# router table insert fitment?



## scribble (May 17, 2012)

I found a piece of 1-1/4" thick countertop that was half mdf and have particle board with laminate on top to use as a router table. I did the method of making a scrap surround for the router to ride on when cutting out the recesse for the plate. I had the plate firmly surrounded when I removed it but when I cut the opening it seems to have gotten about 1/16" larger then then plate and is sloppy and can move around.

I am looking for any suggestions other than finding a new piece if possible.

Thanks for any help.

This group is great with helping people like me.

P.S. I know I should have practiced on a scrap piece first.


----------



## JayBarnes (Jan 21, 2014)

Maybe wrap some masking tape around the edge of the plate then trim it flush with a razor. It should take up that 1/16'' with just a couple wraps.

Jay


----------



## scribble (May 17, 2012)

I appreciate your info. I tried it last night and that worked well. I am just a little worried about taking it in and out for bit changes and height adjustments.
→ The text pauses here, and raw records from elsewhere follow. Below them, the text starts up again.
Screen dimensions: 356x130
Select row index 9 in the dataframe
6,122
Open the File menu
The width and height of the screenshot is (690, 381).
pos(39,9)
I was thinking of maybe getting some type of epoxy and adding wax or a mold release to the plate then install the plate and add the resin to fill the void. I haven't figured what resin to use to accomplish this though.


----------



## ChefHDAN (Aug 7, 2010)

> ? Maybe some of the iron on edge banding,


 would hold up better than tape.. What router plate are you using, maybe upgrade to a slightly larger plate and recut


----------



## scribble (May 17, 2012)

I am using a Rockler unit currently. Still not supper psyched about my router as it has to be the worst thing for adjusting depth. I may just say to heck with the current router and exchange the plate for one that fits a different brand of router.


----------